From the entries below, gather each line containing the word "will".
:::::
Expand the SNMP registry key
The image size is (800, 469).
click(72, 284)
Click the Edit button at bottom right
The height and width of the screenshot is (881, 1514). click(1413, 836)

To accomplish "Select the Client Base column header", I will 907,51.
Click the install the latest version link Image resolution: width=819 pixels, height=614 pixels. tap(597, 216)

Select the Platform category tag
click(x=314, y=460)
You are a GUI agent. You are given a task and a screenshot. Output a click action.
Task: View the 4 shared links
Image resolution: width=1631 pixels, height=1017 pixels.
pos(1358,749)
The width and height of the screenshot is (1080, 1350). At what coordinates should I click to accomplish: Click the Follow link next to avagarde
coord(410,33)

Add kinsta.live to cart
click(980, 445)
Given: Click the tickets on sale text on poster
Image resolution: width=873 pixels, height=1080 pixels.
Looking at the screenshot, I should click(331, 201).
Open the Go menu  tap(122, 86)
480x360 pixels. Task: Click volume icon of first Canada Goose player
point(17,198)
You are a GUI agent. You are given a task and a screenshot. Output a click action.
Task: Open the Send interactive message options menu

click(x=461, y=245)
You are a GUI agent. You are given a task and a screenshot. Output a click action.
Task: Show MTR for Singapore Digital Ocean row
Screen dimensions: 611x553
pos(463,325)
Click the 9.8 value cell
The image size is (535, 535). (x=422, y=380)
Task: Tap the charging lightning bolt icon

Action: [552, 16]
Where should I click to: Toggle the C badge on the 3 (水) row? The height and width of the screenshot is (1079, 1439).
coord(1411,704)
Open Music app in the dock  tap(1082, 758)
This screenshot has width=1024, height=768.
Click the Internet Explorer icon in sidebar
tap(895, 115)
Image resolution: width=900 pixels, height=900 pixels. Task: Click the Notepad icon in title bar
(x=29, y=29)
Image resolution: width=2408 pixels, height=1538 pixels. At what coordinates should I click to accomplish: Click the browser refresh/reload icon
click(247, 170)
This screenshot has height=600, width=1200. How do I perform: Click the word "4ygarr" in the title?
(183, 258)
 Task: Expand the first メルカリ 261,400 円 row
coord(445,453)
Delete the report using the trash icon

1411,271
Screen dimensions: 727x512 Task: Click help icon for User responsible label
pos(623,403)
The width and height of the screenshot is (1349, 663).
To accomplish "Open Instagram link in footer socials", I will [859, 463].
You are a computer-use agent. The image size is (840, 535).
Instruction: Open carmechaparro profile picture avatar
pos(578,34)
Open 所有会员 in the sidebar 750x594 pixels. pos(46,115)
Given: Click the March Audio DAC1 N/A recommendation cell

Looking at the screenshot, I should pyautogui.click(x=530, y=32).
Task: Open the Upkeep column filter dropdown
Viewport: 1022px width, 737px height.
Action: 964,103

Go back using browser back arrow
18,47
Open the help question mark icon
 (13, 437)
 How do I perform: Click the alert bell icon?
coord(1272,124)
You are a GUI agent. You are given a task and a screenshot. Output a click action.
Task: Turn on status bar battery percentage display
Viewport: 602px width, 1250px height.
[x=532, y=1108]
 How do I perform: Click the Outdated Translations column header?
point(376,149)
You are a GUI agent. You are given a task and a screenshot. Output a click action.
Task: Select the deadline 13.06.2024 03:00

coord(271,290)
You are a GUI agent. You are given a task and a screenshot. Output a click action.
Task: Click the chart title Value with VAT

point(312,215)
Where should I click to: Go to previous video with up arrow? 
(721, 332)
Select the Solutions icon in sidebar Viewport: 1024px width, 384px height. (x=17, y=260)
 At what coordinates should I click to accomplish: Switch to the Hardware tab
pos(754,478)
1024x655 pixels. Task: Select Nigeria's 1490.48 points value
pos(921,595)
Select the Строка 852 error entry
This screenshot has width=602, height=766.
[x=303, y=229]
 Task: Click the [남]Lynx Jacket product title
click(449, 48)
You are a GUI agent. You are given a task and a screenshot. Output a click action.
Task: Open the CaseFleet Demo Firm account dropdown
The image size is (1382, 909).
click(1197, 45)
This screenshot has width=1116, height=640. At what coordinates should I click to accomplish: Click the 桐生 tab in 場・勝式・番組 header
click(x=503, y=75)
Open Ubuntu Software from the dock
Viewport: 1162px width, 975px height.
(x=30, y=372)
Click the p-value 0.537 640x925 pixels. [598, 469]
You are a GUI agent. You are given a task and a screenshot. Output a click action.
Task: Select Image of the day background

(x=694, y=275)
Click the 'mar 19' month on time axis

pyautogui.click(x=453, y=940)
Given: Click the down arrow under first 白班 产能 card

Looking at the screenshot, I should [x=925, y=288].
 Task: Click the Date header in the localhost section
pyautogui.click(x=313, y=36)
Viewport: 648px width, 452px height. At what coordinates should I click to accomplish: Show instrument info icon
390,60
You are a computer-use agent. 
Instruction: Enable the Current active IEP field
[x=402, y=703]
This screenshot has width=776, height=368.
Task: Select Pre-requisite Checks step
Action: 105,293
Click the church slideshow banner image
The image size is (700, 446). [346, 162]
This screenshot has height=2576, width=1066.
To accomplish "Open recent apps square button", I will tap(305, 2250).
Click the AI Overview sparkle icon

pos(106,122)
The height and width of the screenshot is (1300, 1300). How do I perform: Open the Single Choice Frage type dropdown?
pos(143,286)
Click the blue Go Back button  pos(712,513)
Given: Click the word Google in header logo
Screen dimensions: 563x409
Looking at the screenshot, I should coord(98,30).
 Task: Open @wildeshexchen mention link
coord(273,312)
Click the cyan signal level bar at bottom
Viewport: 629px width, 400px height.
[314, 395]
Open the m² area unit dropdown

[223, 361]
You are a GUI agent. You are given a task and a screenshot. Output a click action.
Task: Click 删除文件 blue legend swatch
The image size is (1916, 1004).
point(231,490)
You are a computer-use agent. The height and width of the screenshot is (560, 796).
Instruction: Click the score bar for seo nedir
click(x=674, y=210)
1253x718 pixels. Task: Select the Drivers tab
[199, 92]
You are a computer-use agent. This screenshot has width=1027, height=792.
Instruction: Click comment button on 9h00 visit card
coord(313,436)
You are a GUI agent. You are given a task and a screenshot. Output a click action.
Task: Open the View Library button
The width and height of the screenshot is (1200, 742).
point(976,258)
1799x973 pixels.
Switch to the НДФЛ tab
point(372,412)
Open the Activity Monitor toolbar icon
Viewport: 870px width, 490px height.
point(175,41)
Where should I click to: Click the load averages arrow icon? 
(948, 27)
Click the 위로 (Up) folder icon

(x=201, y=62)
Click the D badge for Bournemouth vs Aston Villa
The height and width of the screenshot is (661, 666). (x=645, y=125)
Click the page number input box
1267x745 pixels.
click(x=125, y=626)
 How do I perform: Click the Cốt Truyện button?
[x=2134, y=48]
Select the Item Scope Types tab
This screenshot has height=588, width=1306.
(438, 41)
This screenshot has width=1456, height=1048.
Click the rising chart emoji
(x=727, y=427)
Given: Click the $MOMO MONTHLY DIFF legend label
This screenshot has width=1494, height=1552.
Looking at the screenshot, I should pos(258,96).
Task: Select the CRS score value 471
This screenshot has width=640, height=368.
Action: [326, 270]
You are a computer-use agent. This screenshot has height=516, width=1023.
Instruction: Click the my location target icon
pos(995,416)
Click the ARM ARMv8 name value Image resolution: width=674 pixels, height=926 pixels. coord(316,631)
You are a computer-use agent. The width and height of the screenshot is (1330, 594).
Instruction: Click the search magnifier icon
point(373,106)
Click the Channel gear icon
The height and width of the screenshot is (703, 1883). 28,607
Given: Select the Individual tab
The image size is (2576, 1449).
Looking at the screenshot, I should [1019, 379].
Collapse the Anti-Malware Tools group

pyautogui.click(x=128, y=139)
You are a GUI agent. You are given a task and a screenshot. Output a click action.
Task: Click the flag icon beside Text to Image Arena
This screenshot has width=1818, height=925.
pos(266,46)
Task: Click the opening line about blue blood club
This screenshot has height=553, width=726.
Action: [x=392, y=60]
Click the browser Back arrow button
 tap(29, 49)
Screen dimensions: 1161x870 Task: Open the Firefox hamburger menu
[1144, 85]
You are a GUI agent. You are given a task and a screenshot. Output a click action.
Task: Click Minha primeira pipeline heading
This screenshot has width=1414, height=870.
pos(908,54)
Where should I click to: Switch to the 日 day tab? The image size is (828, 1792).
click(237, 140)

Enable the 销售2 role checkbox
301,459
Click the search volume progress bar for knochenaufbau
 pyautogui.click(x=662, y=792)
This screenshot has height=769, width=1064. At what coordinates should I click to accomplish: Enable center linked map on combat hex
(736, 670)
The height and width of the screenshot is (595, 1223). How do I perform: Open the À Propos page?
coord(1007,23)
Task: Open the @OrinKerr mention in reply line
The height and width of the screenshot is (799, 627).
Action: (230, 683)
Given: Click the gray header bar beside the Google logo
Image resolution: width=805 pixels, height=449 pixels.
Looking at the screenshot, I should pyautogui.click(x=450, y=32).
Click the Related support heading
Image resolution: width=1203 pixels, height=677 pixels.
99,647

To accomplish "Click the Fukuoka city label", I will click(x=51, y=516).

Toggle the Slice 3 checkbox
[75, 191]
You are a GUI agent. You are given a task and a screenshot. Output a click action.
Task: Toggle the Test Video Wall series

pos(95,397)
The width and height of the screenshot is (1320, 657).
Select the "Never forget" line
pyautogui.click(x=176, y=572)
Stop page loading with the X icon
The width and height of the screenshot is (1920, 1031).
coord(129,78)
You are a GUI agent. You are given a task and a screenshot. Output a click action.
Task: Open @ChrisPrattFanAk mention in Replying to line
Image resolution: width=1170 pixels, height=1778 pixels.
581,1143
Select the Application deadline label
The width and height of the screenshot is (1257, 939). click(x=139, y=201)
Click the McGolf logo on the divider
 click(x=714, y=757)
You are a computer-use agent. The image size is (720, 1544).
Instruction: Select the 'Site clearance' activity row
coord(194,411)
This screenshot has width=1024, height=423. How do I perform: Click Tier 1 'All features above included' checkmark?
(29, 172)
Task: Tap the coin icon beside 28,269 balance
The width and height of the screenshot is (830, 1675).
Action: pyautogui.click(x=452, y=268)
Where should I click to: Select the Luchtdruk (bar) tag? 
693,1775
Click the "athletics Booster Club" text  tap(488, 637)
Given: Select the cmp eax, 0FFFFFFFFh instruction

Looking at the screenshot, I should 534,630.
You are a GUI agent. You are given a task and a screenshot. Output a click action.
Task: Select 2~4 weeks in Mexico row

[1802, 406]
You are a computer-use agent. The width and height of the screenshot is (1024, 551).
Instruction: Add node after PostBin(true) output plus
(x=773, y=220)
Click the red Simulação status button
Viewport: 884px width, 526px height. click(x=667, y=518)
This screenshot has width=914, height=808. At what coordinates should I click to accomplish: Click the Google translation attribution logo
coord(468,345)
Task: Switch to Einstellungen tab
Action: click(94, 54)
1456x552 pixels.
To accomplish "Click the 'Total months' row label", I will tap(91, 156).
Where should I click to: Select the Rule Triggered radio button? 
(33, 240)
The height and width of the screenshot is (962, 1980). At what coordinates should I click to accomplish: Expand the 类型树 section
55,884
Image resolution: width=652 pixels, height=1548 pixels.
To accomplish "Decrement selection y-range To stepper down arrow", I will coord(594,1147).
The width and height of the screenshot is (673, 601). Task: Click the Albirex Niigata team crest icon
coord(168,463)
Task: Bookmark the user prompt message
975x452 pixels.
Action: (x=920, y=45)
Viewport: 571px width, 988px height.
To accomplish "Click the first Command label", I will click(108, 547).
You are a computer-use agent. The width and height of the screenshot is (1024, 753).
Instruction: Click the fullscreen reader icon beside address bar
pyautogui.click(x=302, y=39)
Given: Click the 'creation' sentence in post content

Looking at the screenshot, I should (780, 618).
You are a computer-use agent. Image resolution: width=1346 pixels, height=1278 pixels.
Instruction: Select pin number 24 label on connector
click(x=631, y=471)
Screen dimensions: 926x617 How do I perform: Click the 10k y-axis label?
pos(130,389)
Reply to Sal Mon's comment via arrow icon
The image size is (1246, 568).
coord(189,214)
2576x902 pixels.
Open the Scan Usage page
:::::
## Result of this task
To accomplish "Select the Client Base column header", I will 907,51.
To accomplish "Open Instagram link in footer socials", I will [859, 463].
To accomplish "Open recent apps square button", I will tap(305, 2250).
To accomplish "Click the Fukuoka city label", I will click(x=51, y=516).
To accomplish "Click the 'Total months' row label", I will tap(91, 156).
To accomplish "Decrement selection y-range To stepper down arrow", I will coord(594,1147).
To accomplish "Click the first Command label", I will click(108, 547).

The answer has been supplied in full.